**WORK ITEM**.
Where does the string "showing" occur in the records below? Copy every line that holds it.

Pixel coordinate grounding data

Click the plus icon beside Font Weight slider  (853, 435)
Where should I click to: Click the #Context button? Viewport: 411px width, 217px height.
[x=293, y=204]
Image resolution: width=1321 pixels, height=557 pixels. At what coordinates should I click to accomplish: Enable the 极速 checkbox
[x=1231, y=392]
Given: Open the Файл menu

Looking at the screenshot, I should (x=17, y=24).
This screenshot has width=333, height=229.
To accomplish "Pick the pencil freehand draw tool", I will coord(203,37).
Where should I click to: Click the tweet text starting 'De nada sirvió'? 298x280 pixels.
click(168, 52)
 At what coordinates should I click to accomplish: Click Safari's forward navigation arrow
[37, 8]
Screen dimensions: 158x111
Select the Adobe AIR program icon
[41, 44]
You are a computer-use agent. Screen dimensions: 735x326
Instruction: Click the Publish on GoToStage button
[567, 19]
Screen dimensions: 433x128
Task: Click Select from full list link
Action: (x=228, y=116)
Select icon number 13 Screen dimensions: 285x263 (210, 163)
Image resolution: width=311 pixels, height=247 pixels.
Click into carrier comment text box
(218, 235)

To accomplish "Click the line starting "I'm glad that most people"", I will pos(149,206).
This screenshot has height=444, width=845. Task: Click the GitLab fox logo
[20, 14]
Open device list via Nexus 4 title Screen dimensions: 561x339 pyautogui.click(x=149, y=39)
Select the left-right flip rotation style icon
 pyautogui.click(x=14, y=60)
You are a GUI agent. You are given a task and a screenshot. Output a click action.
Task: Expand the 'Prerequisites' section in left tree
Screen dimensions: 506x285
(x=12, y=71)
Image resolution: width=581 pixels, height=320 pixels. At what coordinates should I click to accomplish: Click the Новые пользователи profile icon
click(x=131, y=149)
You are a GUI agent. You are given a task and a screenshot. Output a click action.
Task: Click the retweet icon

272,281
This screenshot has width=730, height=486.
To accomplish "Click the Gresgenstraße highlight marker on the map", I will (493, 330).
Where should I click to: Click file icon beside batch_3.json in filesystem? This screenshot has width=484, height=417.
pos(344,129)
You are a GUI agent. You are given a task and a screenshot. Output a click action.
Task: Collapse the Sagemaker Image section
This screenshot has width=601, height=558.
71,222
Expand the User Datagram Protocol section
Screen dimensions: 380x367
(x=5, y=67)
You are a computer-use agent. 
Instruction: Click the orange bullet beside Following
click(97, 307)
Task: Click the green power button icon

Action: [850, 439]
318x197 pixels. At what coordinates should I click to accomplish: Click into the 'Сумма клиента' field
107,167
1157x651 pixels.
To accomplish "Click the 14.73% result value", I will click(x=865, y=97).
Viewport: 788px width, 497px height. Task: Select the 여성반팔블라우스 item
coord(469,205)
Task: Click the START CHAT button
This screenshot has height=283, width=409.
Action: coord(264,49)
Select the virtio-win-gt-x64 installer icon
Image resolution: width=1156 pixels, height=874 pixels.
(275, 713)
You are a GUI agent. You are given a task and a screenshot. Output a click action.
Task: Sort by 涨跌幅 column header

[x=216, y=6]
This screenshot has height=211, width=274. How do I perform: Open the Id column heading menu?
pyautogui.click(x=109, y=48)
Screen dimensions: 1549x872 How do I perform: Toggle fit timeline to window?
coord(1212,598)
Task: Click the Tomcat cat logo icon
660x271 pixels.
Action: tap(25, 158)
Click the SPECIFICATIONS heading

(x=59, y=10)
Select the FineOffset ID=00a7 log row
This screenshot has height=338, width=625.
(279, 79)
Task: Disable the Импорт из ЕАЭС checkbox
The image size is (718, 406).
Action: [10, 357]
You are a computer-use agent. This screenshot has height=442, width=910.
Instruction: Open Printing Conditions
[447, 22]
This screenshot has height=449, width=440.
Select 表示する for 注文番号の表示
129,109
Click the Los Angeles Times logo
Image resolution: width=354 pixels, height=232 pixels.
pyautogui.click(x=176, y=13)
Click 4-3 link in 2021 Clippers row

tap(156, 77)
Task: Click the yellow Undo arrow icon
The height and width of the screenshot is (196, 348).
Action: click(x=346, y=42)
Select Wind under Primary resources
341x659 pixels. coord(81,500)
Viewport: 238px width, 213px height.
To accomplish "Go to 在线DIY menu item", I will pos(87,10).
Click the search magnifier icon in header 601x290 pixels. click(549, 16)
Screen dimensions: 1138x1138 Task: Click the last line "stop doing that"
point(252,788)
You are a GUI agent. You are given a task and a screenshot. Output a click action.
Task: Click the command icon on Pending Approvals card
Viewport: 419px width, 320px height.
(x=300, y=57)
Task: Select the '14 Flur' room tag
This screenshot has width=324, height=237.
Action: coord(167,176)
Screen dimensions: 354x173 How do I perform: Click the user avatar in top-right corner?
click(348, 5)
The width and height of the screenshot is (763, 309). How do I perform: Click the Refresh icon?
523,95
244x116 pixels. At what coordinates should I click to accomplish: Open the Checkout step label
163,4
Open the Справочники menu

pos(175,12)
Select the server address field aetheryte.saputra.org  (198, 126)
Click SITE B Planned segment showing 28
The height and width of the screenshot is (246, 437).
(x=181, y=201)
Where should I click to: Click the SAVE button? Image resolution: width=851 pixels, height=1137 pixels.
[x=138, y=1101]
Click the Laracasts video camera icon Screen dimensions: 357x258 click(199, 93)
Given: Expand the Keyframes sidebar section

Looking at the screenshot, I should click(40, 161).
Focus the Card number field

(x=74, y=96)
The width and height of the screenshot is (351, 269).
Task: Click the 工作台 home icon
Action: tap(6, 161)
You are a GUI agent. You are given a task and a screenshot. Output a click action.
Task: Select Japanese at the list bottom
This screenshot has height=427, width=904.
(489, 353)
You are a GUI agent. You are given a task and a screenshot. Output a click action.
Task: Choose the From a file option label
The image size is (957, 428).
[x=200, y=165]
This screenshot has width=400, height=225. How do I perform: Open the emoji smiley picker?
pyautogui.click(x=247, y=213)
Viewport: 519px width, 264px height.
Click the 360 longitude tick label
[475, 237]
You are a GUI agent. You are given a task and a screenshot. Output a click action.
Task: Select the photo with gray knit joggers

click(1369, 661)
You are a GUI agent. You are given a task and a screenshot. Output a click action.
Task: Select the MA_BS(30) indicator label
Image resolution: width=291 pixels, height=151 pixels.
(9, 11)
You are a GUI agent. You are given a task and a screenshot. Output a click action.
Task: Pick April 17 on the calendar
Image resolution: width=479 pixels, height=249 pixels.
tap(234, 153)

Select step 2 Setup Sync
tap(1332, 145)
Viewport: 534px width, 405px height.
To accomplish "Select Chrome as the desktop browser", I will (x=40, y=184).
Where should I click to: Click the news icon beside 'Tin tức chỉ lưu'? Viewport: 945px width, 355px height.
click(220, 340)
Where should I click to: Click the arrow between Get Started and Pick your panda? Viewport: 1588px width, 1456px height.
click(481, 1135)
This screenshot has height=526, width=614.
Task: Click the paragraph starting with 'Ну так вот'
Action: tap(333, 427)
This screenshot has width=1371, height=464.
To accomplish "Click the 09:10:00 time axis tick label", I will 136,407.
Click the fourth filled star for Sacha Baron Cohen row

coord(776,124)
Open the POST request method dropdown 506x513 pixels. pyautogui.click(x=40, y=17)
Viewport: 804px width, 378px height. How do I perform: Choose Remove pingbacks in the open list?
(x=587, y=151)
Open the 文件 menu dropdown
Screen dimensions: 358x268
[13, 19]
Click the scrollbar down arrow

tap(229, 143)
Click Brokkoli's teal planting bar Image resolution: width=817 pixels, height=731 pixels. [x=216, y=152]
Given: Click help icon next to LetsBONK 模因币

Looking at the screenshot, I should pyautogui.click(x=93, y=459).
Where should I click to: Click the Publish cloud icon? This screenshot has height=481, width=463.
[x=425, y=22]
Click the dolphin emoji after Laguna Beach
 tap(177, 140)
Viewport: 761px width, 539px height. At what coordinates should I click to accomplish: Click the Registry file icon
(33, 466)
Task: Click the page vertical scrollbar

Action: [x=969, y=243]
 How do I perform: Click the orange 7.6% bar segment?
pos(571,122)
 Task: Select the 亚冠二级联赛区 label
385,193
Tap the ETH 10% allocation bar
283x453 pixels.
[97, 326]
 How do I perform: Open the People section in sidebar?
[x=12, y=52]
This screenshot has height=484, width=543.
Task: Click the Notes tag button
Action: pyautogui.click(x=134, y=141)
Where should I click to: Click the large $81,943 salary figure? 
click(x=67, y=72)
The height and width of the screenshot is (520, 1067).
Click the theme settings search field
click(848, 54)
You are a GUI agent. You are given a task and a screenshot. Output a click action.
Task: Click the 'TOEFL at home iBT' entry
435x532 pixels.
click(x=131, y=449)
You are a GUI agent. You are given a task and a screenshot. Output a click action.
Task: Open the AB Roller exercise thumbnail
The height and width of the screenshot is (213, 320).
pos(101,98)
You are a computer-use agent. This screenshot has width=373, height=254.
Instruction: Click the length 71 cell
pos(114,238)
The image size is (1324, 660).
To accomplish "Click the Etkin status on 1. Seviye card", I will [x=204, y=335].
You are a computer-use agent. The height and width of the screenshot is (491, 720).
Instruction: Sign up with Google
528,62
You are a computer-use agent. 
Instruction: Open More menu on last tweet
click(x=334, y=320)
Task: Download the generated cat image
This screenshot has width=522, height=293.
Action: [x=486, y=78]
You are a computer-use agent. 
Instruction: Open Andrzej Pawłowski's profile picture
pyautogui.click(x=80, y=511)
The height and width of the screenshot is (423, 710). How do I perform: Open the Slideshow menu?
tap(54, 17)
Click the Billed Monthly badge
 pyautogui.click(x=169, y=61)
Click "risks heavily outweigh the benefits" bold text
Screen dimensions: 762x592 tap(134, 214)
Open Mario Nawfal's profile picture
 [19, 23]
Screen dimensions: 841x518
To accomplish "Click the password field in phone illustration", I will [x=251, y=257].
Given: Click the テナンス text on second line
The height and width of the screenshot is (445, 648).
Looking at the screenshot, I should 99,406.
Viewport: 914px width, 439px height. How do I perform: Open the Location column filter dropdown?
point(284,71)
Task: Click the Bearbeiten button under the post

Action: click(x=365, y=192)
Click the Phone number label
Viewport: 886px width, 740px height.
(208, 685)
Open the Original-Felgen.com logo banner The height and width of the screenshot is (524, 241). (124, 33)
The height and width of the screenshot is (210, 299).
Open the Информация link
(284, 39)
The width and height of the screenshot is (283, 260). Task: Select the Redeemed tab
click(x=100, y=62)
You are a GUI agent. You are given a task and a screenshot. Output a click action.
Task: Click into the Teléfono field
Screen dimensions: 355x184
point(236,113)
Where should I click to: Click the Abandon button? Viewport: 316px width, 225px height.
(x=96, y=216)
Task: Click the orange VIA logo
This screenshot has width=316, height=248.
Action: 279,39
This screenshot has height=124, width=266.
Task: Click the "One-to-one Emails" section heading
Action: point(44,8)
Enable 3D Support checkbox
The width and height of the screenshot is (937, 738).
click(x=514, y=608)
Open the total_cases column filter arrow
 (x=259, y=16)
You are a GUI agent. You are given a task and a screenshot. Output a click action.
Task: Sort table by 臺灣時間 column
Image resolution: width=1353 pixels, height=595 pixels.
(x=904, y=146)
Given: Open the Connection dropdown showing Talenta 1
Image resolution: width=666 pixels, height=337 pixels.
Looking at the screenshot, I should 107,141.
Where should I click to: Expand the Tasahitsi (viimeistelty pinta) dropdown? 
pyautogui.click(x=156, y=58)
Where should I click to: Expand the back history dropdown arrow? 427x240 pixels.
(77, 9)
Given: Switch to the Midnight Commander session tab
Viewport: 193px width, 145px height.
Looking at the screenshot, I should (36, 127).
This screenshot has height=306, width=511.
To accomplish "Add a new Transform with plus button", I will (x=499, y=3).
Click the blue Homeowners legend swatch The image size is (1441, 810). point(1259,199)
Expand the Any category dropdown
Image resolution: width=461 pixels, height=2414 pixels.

**PROBLEM SOLUTION**.
Click SITE B Planned segment showing 28
Given: Open the Connection dropdown showing Talenta 1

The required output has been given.